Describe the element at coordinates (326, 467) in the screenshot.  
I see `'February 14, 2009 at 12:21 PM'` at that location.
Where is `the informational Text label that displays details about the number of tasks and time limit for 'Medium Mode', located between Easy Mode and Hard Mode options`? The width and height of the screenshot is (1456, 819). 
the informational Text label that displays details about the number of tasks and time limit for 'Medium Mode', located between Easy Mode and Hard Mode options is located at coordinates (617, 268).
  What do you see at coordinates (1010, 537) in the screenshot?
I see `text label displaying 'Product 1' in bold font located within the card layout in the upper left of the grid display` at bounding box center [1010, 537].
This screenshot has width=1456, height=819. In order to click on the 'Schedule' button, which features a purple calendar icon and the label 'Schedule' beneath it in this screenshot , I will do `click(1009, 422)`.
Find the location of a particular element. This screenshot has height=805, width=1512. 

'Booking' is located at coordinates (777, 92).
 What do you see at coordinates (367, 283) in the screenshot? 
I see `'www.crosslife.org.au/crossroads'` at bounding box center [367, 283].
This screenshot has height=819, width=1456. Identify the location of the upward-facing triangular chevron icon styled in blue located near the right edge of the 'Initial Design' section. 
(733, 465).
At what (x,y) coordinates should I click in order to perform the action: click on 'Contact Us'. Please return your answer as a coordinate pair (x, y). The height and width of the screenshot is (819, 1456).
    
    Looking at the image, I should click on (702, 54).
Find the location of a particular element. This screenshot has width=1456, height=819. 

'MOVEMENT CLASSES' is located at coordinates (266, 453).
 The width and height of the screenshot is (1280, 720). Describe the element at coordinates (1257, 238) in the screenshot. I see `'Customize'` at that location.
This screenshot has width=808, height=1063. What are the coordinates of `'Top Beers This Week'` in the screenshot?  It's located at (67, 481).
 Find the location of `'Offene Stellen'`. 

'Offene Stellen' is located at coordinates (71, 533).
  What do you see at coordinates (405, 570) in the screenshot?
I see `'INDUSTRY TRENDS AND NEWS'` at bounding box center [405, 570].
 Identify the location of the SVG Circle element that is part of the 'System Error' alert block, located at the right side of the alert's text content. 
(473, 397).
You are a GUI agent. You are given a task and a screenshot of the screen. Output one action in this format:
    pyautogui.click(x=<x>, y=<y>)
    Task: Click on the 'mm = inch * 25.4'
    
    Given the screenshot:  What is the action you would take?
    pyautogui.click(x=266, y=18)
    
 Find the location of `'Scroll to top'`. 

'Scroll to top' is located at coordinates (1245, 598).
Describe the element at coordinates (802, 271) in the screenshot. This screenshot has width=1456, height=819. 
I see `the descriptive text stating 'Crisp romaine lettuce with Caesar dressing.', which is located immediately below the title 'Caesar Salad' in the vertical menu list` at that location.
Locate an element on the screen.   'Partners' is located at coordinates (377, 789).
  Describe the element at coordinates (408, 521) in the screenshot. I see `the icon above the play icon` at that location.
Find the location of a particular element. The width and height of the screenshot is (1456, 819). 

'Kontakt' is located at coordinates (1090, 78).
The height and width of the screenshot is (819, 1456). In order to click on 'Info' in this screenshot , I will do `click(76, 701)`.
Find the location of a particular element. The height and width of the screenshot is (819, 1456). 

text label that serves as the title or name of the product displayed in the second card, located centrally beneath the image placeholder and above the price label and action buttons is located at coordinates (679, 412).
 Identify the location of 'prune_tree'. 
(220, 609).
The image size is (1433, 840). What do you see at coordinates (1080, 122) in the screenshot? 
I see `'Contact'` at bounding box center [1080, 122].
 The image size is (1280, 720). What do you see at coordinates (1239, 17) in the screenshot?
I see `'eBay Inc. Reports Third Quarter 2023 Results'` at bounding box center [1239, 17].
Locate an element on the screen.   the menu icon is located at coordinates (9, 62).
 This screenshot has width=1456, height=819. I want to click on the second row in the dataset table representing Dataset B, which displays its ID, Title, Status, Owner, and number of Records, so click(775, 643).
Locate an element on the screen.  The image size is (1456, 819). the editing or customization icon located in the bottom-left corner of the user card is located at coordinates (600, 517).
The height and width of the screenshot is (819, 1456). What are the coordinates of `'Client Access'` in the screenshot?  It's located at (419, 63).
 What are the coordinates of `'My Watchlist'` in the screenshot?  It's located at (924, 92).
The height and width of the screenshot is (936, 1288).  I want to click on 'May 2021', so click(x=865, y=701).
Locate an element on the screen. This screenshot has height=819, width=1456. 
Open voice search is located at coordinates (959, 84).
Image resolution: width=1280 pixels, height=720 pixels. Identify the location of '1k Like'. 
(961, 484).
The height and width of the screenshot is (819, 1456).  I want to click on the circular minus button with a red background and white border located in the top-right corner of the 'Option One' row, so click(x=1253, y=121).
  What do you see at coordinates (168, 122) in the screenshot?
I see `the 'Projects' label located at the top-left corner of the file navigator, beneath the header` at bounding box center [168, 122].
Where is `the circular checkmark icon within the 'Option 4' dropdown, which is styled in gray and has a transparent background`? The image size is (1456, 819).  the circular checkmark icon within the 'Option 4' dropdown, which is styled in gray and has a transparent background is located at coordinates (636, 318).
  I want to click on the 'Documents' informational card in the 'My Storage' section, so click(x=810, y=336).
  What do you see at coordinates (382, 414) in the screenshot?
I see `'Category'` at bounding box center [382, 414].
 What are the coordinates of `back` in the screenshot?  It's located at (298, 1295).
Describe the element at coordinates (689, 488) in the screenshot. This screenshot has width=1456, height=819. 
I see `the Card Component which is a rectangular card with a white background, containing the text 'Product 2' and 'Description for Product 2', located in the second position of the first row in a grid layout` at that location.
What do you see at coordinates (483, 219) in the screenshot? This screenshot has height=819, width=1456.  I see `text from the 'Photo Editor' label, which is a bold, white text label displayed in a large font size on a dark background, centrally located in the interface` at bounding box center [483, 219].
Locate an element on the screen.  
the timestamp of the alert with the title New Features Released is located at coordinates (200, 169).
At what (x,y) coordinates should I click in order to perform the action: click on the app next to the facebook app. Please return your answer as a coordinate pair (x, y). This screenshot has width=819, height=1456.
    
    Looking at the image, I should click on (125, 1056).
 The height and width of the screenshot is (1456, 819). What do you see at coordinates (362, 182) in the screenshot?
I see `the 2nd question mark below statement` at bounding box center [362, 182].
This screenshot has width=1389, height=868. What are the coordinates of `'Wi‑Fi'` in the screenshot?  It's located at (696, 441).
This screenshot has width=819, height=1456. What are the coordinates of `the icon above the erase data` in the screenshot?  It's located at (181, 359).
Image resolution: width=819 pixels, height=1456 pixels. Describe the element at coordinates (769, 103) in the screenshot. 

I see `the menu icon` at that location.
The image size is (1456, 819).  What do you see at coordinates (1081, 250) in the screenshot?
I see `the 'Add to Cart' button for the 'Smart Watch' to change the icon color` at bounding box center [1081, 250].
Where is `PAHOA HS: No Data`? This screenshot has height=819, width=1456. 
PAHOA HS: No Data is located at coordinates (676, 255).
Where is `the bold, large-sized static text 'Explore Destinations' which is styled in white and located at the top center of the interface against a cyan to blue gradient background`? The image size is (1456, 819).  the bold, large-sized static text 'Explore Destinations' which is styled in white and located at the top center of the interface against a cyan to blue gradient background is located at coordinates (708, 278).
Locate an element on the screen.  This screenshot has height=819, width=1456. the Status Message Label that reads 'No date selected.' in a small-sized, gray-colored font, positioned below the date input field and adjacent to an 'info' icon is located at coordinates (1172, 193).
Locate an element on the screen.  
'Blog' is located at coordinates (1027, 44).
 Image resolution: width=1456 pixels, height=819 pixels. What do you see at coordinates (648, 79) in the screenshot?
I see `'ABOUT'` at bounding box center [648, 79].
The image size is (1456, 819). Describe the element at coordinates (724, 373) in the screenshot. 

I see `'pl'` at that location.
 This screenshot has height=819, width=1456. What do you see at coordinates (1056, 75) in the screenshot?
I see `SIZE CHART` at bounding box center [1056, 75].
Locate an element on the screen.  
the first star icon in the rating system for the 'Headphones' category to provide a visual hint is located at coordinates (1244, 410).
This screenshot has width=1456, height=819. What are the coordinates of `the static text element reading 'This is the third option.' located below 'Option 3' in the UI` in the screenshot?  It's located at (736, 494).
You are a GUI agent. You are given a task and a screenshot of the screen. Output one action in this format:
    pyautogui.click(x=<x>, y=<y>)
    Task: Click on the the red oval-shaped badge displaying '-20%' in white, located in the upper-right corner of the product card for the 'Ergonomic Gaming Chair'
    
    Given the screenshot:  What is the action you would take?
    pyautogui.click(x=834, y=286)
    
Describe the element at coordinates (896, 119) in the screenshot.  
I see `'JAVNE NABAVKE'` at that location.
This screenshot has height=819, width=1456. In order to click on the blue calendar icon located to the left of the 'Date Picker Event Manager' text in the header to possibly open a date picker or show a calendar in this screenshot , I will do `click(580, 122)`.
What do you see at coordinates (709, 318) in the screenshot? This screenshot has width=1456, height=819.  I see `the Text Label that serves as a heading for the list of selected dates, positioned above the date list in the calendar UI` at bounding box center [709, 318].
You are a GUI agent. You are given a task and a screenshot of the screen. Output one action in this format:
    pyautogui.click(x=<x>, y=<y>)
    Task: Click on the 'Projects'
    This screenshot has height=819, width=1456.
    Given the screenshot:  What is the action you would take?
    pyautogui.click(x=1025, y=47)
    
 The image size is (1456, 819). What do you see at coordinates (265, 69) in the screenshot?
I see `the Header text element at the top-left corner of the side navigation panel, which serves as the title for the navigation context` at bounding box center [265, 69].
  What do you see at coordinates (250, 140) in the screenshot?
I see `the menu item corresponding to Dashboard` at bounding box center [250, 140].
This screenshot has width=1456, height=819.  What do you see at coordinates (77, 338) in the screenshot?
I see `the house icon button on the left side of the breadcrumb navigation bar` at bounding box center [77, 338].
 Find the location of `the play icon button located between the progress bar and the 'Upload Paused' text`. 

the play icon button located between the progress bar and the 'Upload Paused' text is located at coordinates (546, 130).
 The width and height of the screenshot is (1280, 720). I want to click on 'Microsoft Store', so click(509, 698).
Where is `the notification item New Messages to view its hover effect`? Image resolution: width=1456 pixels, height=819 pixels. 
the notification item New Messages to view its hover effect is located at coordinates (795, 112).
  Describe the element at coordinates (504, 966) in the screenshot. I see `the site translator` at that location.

#####

## EXERCISE REQUIREMENTS
Reproduce the rows verbatim, beginning with the first line and ending with the line that contains "center [367, 283].", both ends included.

## ANSWER IN FULL
Describe the element at coordinates (326, 467) in the screenshot.  
I see `'February 14, 2009 at 12:21 PM'` at that location.
Where is `the informational Text label that displays details about the number of tasks and time limit for 'Medium Mode', located between Easy Mode and Hard Mode options`? The width and height of the screenshot is (1456, 819). 
the informational Text label that displays details about the number of tasks and time limit for 'Medium Mode', located between Easy Mode and Hard Mode options is located at coordinates (617, 268).
  What do you see at coordinates (1010, 537) in the screenshot?
I see `text label displaying 'Product 1' in bold font located within the card layout in the upper left of the grid display` at bounding box center [1010, 537].
This screenshot has width=1456, height=819. In order to click on the 'Schedule' button, which features a purple calendar icon and the label 'Schedule' beneath it in this screenshot , I will do `click(1009, 422)`.
Find the location of a particular element. This screenshot has height=805, width=1512. 

'Booking' is located at coordinates (777, 92).
 What do you see at coordinates (367, 283) in the screenshot? 
I see `'www.crosslife.org.au/crossroads'` at bounding box center [367, 283].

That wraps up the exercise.